# Given problem 1
In the listing, render the stretch from the line containing "Given: Reload the page with the refresh icon" through the line containing "1400x853 pixels." as a Markdown table with the columns Row and Line, omitting blank lines.

** Start of Text **

Filed 12/22/21 P. v. Ellis CA1/2
NOT TO BE PUBLISHED IN OFFICIAL REPORTS
California Rules of Court, rule 8.1115(a), prohibits courts and parties from citing or relying on opinions not certified for
publication or ordered published, except as specified by rule 8.1115(b). This opinion has not been certified for publication or
ordered published for purposes of rule 8.1115.
IN THE COURT OF APPEAL OF THE STATE OF CALIFORNIA
FIRST APPELLATE DISTRICT
DIVISION TWO
THE PEOPLE,
Plaintiff and Respondent,
A158401
v.
MATTHEW LEE ELLIS, (Contra Costa County
Super. Ct. No. 5-190424-2)
Defendant and Appellant.
Defendant Matthew Ellis arranged to purchase a cell phone from
Francisco Hernandez for $100 and then drove away without paying. He was
convicted by a jury of a single count of robbery. Ellis argues that the trial
court erred in admitting evidence of his prior conviction for attempted
carjacking and in permitting the prosecution to cross-examine him regarding
a BB gun that he had in his car at the time of his arrest. We affirm.
BACKGROUND
The Robbery
On March 13, 2019, the Contra Costa County District Attorney filed an
information charging Ellis with a single count of second degree robbery (Pen.
Code, § 211),1 with a special allegation that he used a deadly weapon, a knife
(§ 12022, subd. (b)(1)). The information also alleged that Ellis had 2010
1 Further undesignated statutory references are to the Penal Code.
1
convictions for attempted carjacking (§§ 215, subd. (a), 664) and unlawful
driving or taking of a vehicle (Veh. Code, § 10851, subd. (a)). (See § 667,
subds. (d) & (e); § 667.5, subds. (a) & (b).)
Ellis went to trial in May of 2019, at which the victim of the robbery,
Hernandez, testified as follows:
Hernandez listed an LG Stylo 4 cell phone for sale using the app
OfferUp, and on February 4, 2019, an OfferUp user named “Brian Splin”
contacted Hernandez and offered to purchase the phone. Hernandez and
Splin agreed to meet outside Hernandez’s house in Antioch.
Later that day, “Splin,” whom Hernandez later identified as Ellis,
arrived in a black Mitsubishi Montero Sport SUV with his girlfriend Destine
Jones in the passenger seat and parked on the street in front of Hernandez’s
house. Hernandez approached the driver’s side window and showed Ellis the
phone. The phone’s battery was dead, so Hernandez handed Ellis the phone
and a charger so that he could plug it into his car.
After Ellis attempted to insert his SIM card into the phone, Hernandez
noticed that both Ellis and Jones “started acting very nervous.” Ellis began
searching the center console with his right hand while holding the phone in
his other hand. When Hernandez reached to take the phone back, Ellis
turned toward him aggressively, holding a knife with a four or five inch blade
in his right hand. Hernandez jumped back and Ellis started the car and
drove away, running over Hernandez’s foot in the process. Hernandez then
called 911 and described the incident. Officer Daniel Harris arrived and took
a report.

** End of Text **
** Start of Material supplied **

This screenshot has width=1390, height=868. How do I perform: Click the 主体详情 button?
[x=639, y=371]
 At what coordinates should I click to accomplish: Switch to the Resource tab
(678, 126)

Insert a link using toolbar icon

** End of Material supplied **
** Start of Material supplied **

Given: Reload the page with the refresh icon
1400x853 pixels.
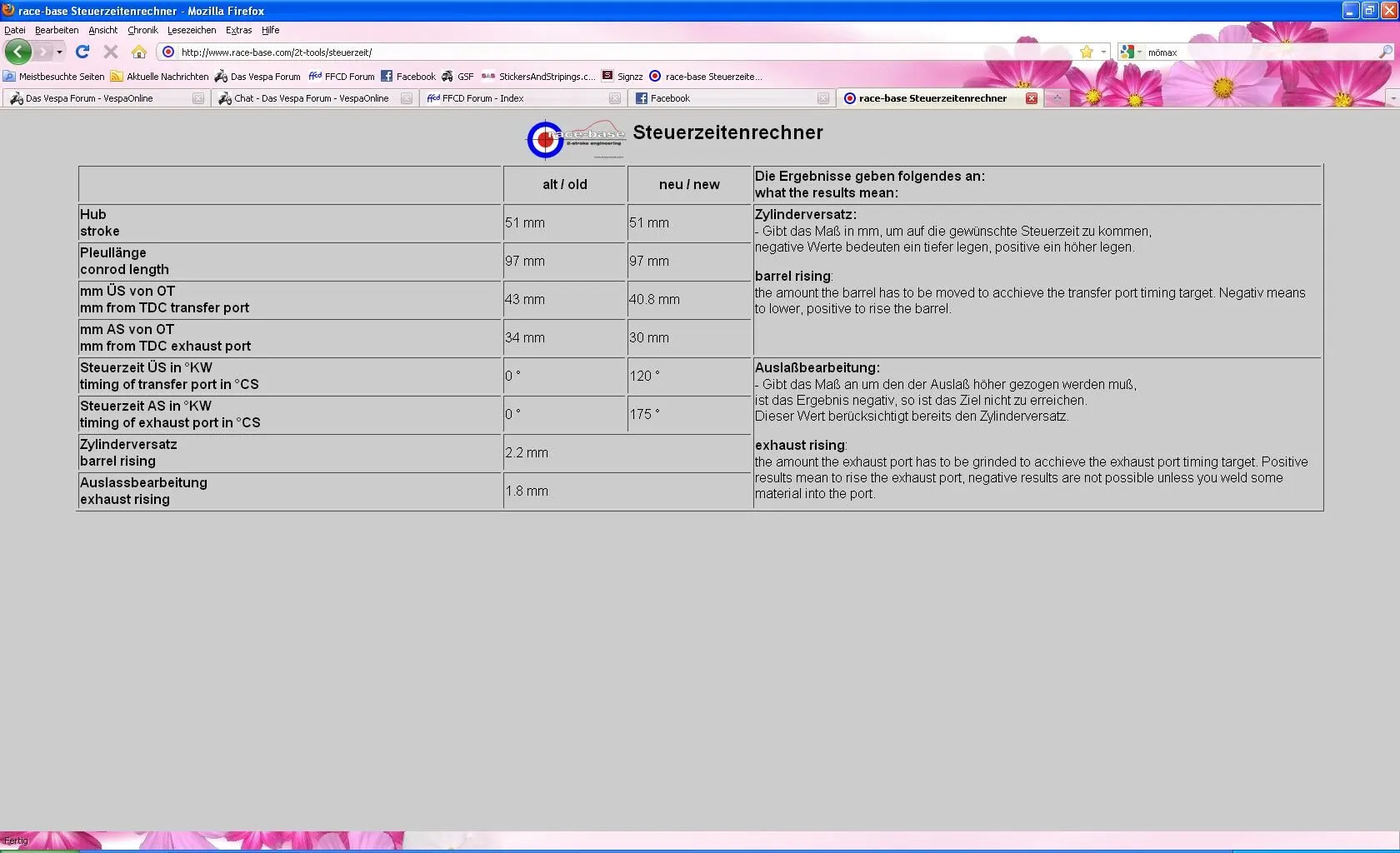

** End of Material supplied **

# Given problem 2
Quote the stretch of the court opinion from "IN THE COURT" through "Ct. No. 5-190424-2)".

# Full solution 1
| Row | Line |
|---|---|
| 1 | Given: Reload the page with the refresh icon |
| 2 | 1400x853 pixels. |

# Full solution 2
IN THE COURT OF APPEAL OF THE STATE OF CALIFORNIA
FIRST APPELLATE DISTRICT
DIVISION TWO
THE PEOPLE,
Plaintiff and Respondent,
A158401
v.
MATTHEW LEE ELLIS, (Contra Costa County
Super. Ct. No. 5-190424-2)